Pull out every line of the data below that contains the string "pixels". Treat uppercase and lowercase as different.
-------------------------
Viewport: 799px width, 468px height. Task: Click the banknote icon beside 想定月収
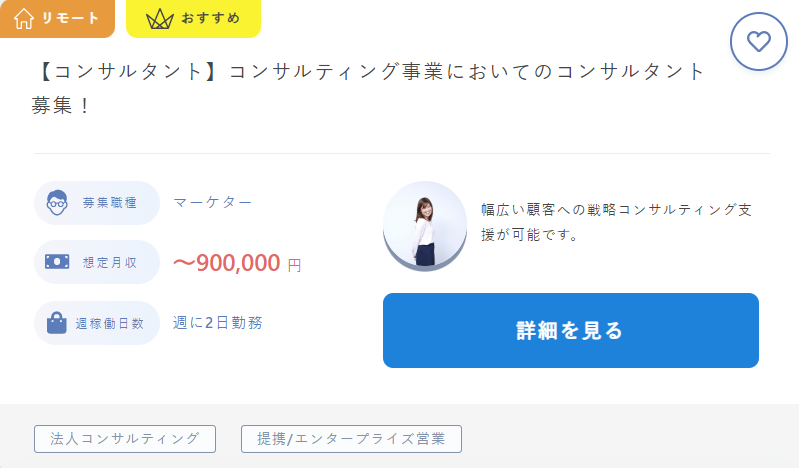pos(57,262)
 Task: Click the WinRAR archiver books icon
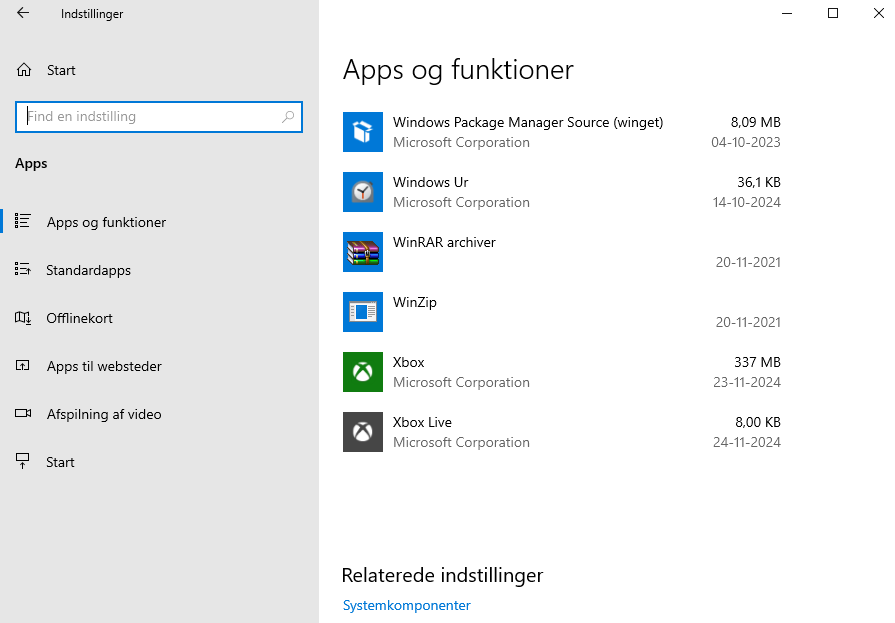pos(363,252)
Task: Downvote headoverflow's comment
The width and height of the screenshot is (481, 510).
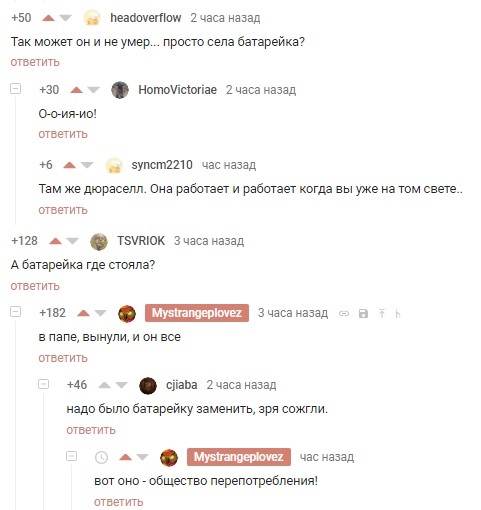Action: pyautogui.click(x=66, y=18)
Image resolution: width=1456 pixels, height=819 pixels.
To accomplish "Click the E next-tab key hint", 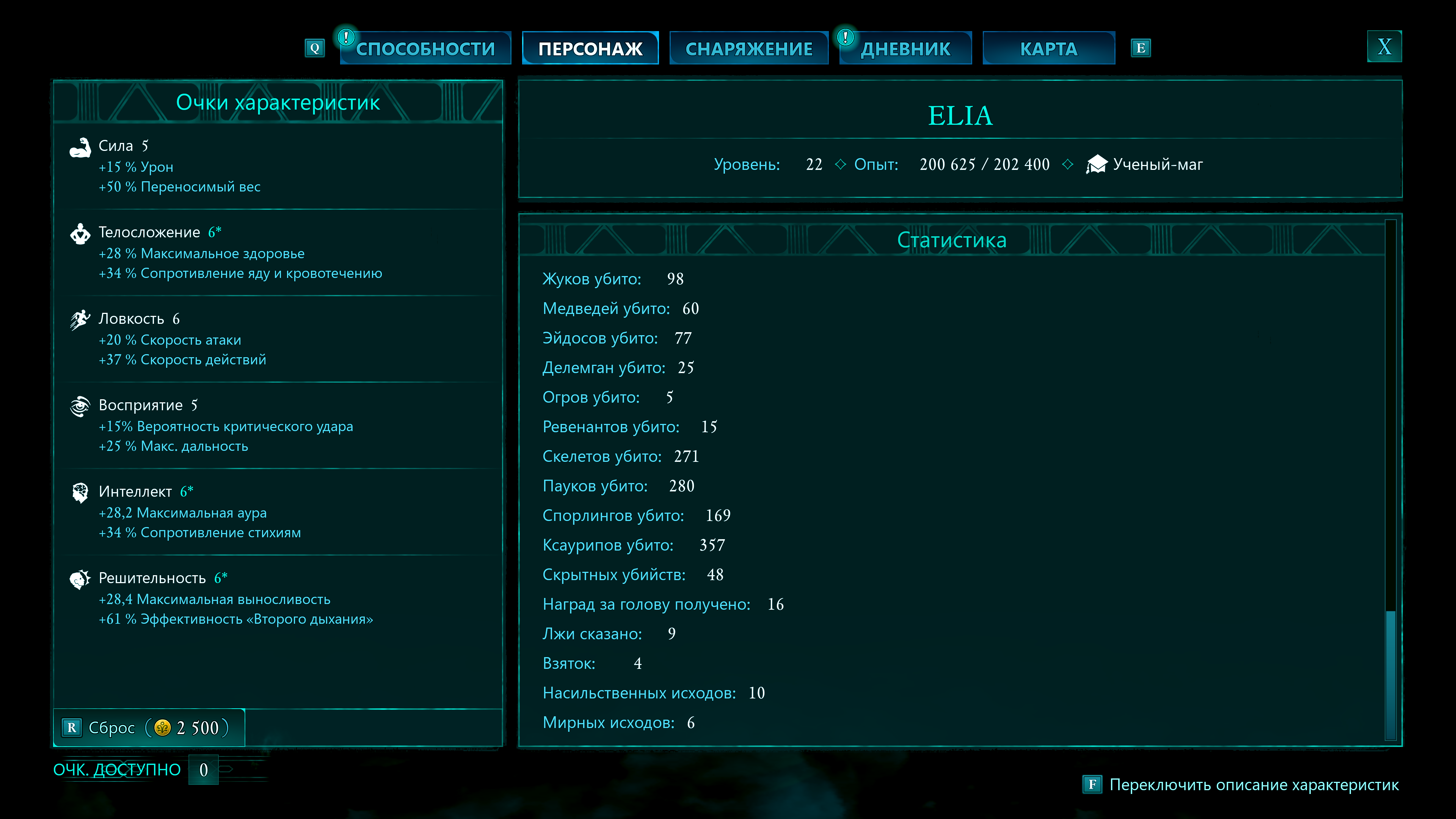I will 1141,48.
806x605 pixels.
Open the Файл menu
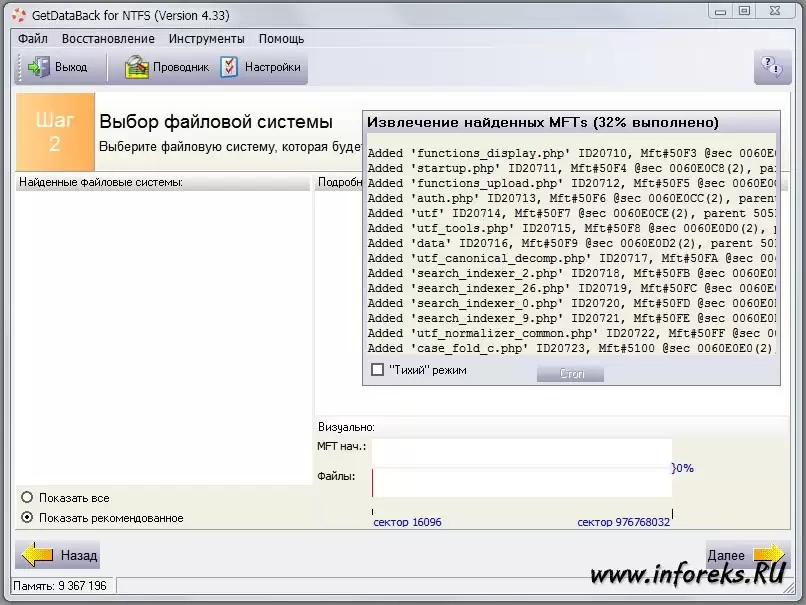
-------------------------
- The solution:
Image resolution: width=1456 pixels, height=819 pixels.
806x605 pixels.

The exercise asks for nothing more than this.